EXERCISE PROMPT: Copy the rows below word for word, beginning at the first line and ending with the line that contains "Action: tap(158, 491)". Leave out the pictures.

DATA TO PROCESS:
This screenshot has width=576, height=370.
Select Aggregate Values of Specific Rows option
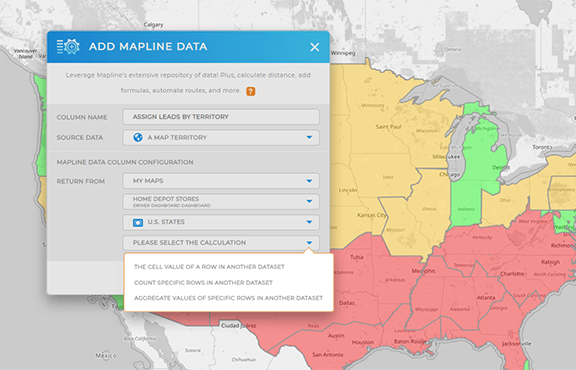[x=228, y=298]
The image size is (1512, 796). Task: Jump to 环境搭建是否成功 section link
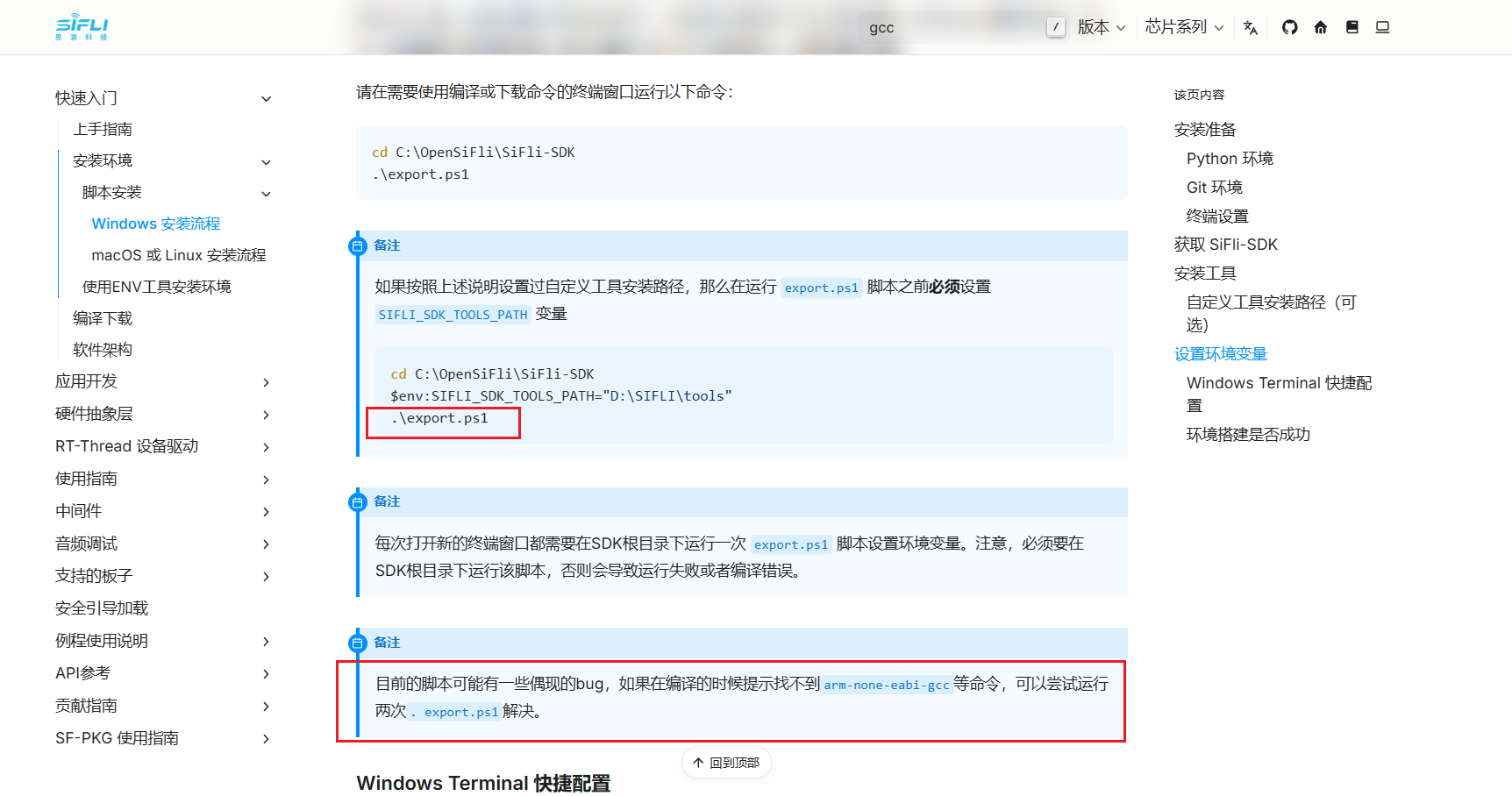pyautogui.click(x=1248, y=435)
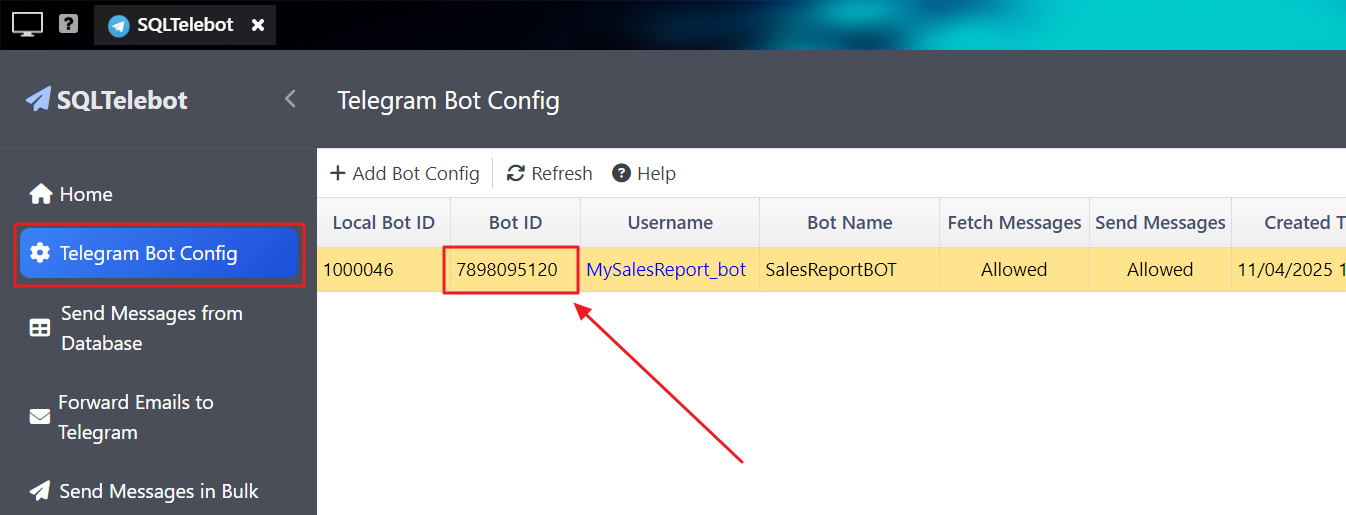This screenshot has width=1346, height=515.
Task: Open Send Messages in Bulk page
Action: tap(158, 491)
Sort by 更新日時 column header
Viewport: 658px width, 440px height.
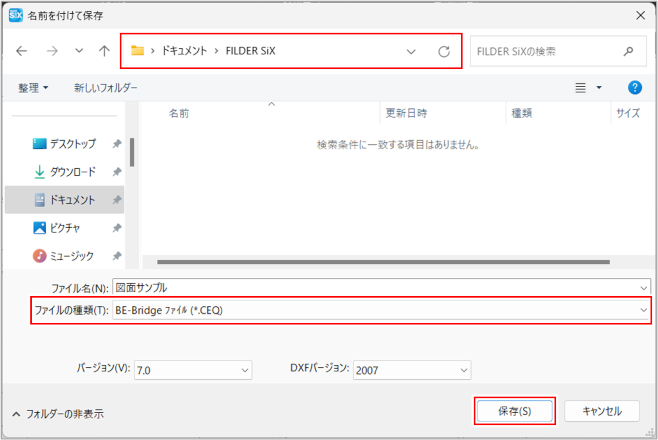tap(405, 113)
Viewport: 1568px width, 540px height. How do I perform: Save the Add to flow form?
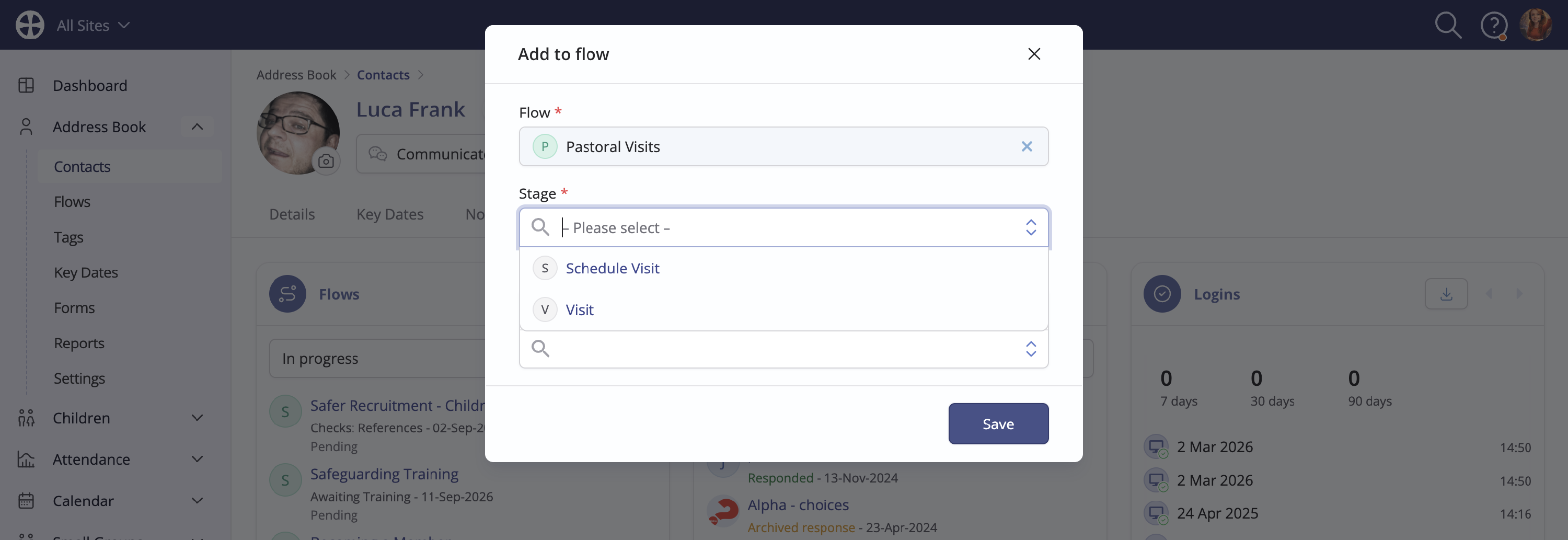coord(998,424)
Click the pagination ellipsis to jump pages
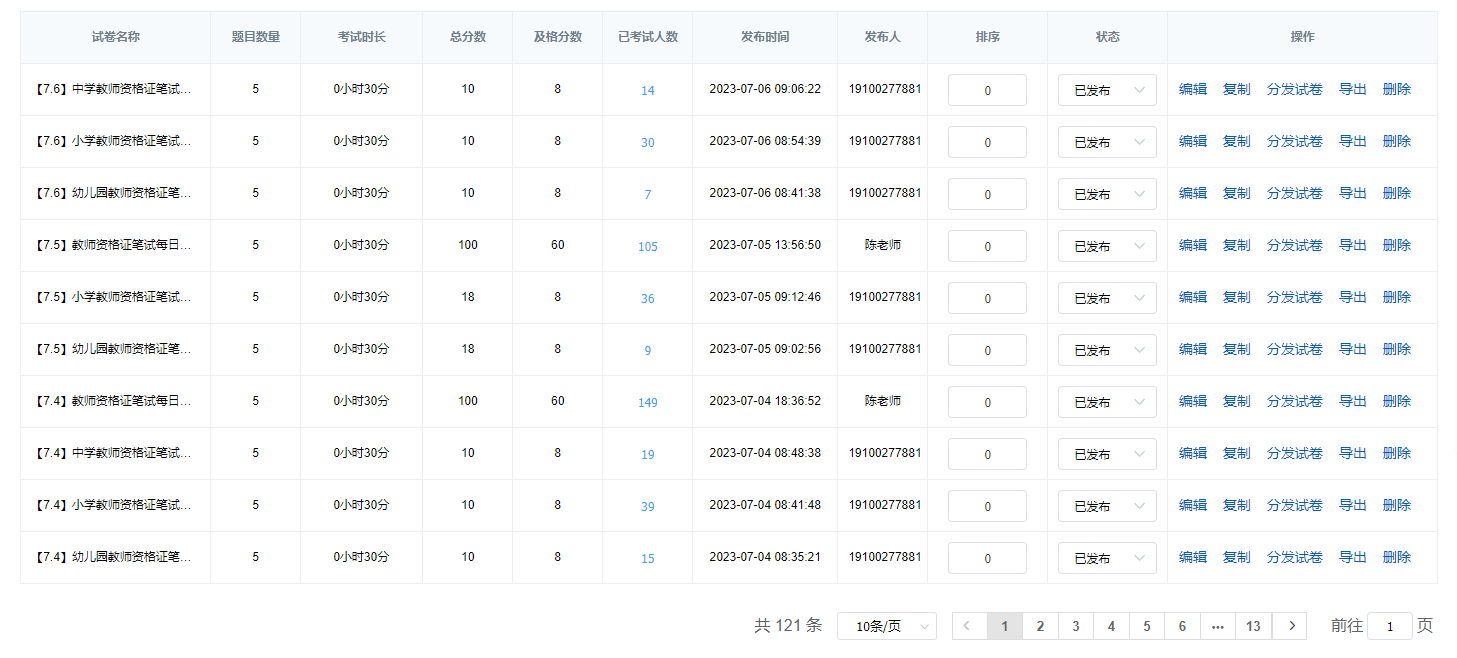 point(1217,626)
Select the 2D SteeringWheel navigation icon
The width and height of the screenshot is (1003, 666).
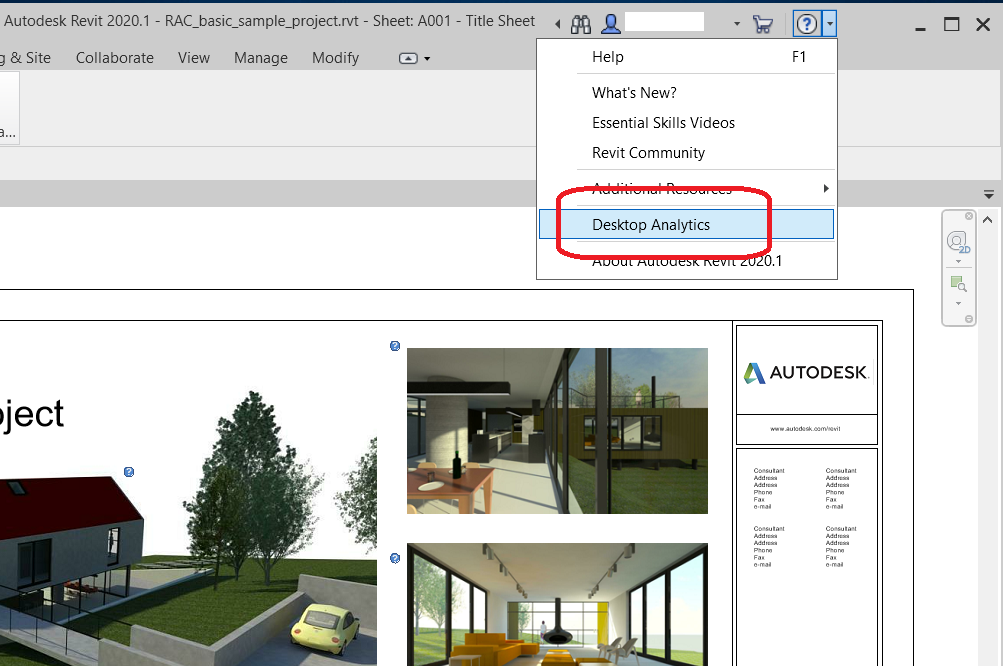coord(957,240)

CORRECT OUTPUT:
This screenshot has width=576, height=370.
Select Aggregate Values of Specific Rows option
[x=228, y=298]
The image size is (1512, 796). Task: Jump to 环境搭建是否成功 section link
pyautogui.click(x=1248, y=435)
This screenshot has width=1346, height=515.
Task: Open Send Messages in Bulk page
Action: tap(158, 491)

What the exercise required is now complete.